Additionally, she continues by saying that their marriage became “shredded with quarrels” as she developed a desire for new clothes which Cholly disapproved of, money becoming the “focus of all their discussions, hers for clothes, his for drinks” (118). To make up for the neglect and her own insecurities, Pauline sought comfort through movies as she sat and watched the perfect “white” world of Hollywood. Here she attempted to re-find her colours on the “silver screen” (124). However, the colours she does find and have a longing for end up having a negative effect on her life and the lives of her family until it destroys them, especially Pecola.

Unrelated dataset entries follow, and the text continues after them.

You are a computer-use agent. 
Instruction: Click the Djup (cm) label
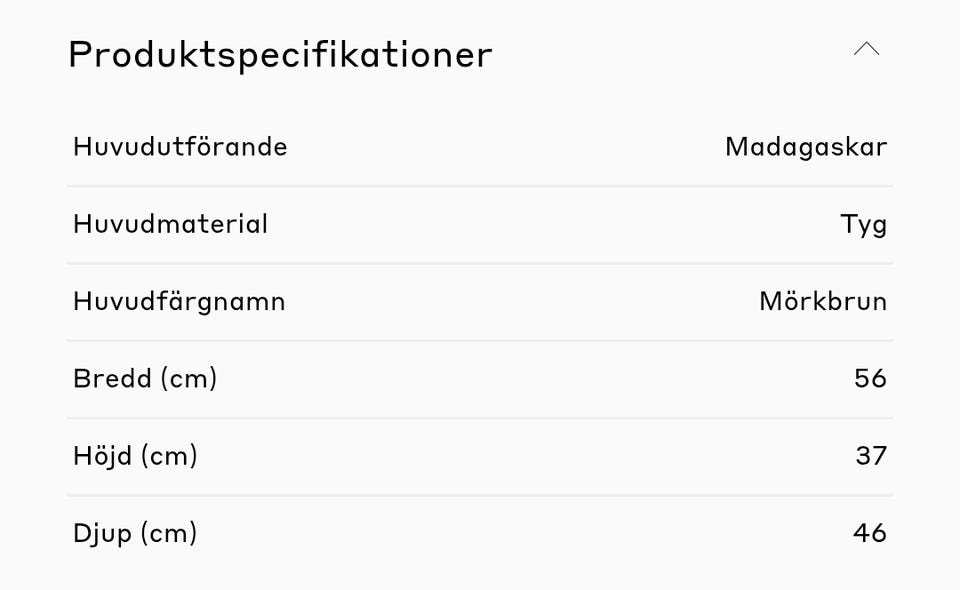(135, 533)
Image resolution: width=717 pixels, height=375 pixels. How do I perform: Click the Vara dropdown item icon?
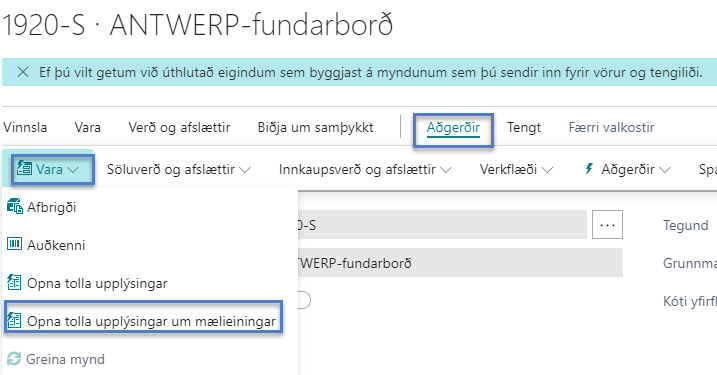[x=24, y=168]
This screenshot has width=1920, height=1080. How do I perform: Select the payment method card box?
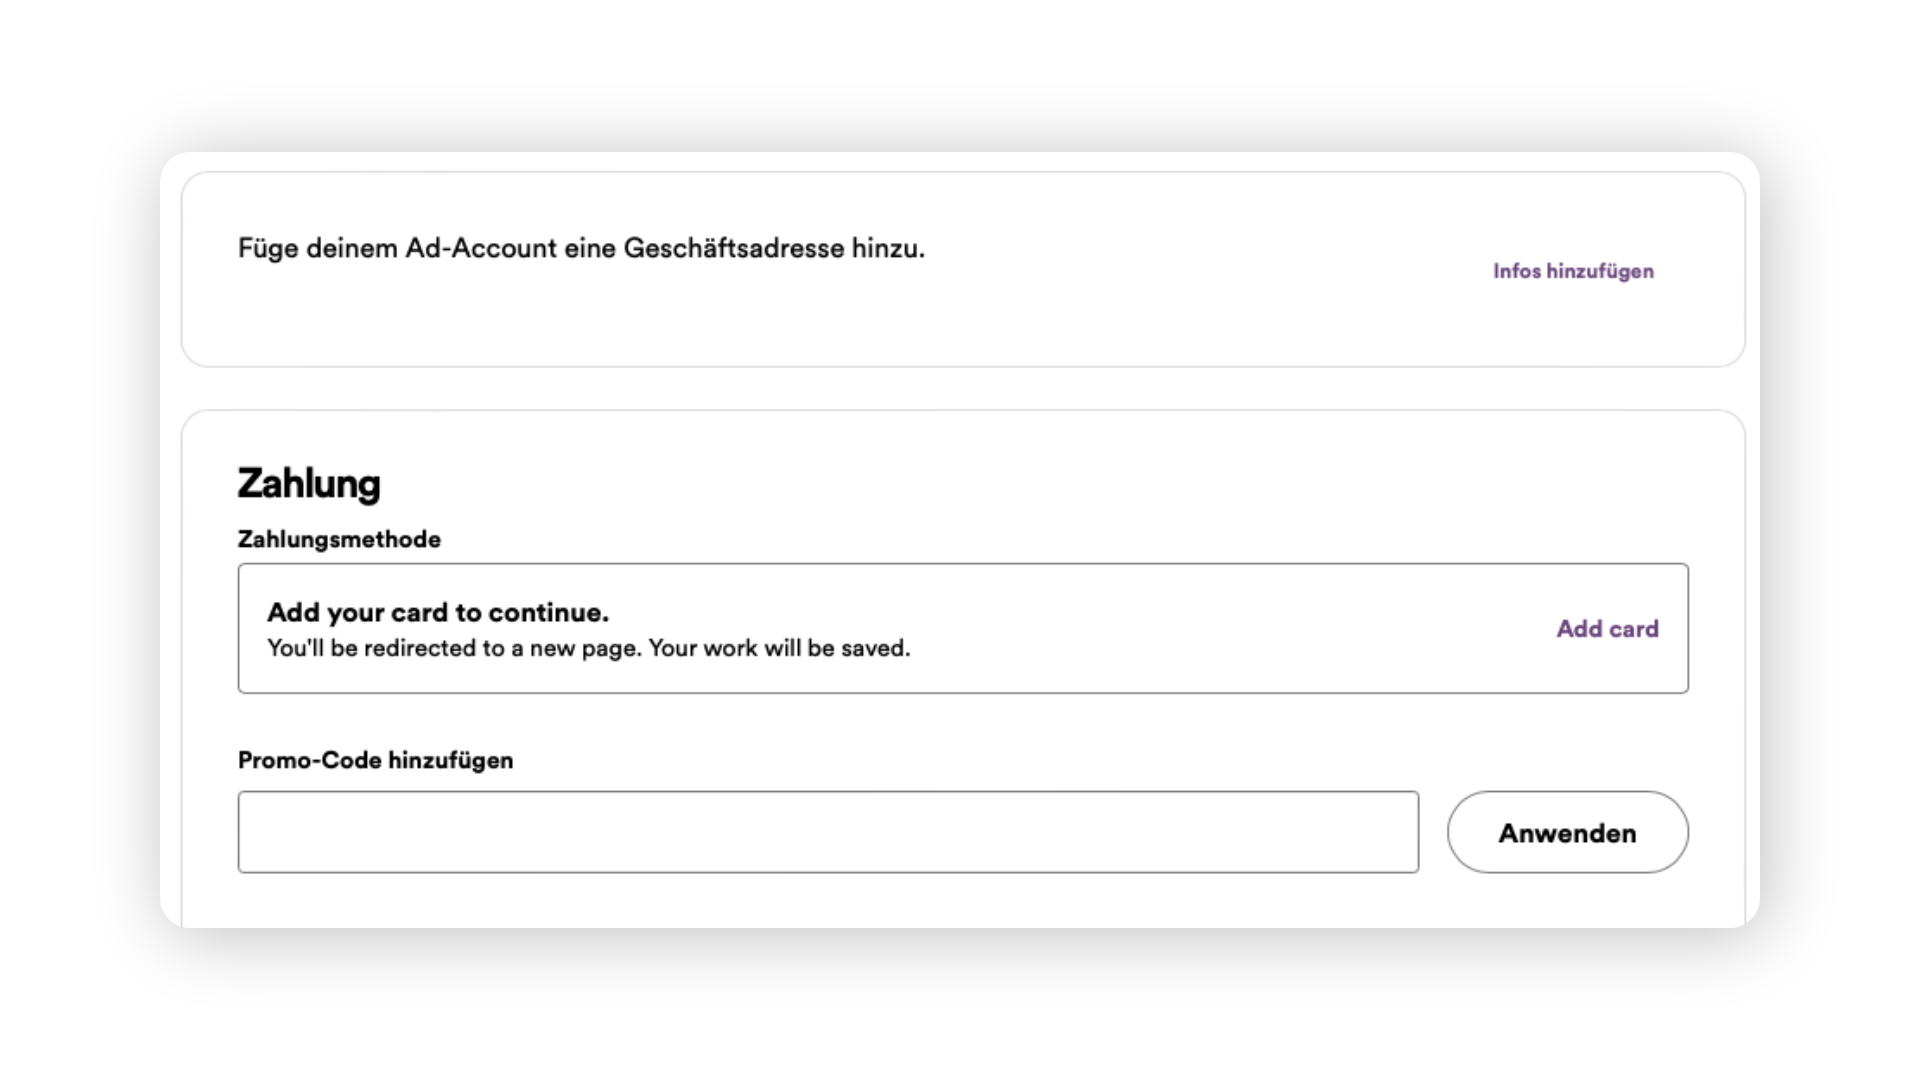point(963,628)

In conclusion, using the two texts studied, with emphasis placed on their respective protagonists, this essay has attempted to illustrate the treatment of Self and Identity in African-American works, showing the similarities as well as profound differences between the two writers used to illustrate the hazards to, and responses to black self and identity – namely that of the black woman whose struggle is most critical. Morrison holds strong to the Afro-American pattern of destruction of black female by Patriarchal society and the white supremacy ‘values’ it holds dear, thus denying their self and losing their identity. Walker on the other hand, a little too fantastically, provides an inversion of these patterns in the form of an almost unbelievably (Utopian) happy ending for her black female protagonist, who overcomes all the hazards she undergoes, finding her ‘Self’ and strong sense of identity – coming out on top in a brutal, patriarchal society. The Epistolary form Walker uses provides an “instruction” to her readers as well as to her protagonist Celie, seen also in the epigraph by Stevie Wonder provided

Show me how to do like you

Show me how to do it (1).

Whereas Morrison utilizes the Eurocentric primer of a white nuclear family that is burned into the minds of black children, as she distorts and fragments it to illustrate the confusion white ideology causes in the minds of blacks as it contrasts sharply with their own lives. Removing the punctuation, then applying this primer to the story of blacks and namely Pecola’s lives, proves that the story is far from the truth and gibberish. In a sense, by speeding up the machinery of the Dick and Jane story to show how it does not work, Walker proves that it degenerates into meaninglessness under any kind of scrutiny. But in the descent into senselessness, it also parallels Pecola’s descent into madness – a sharp contrast to the similarly Euro-influenced and patriarchal epistolary form used by Walker – a sharp contrast because, Walker’s protagonist uses this… the only form available for her, the voiceless, to overcome the patriarchal oppression and gradually find her ‘Self’.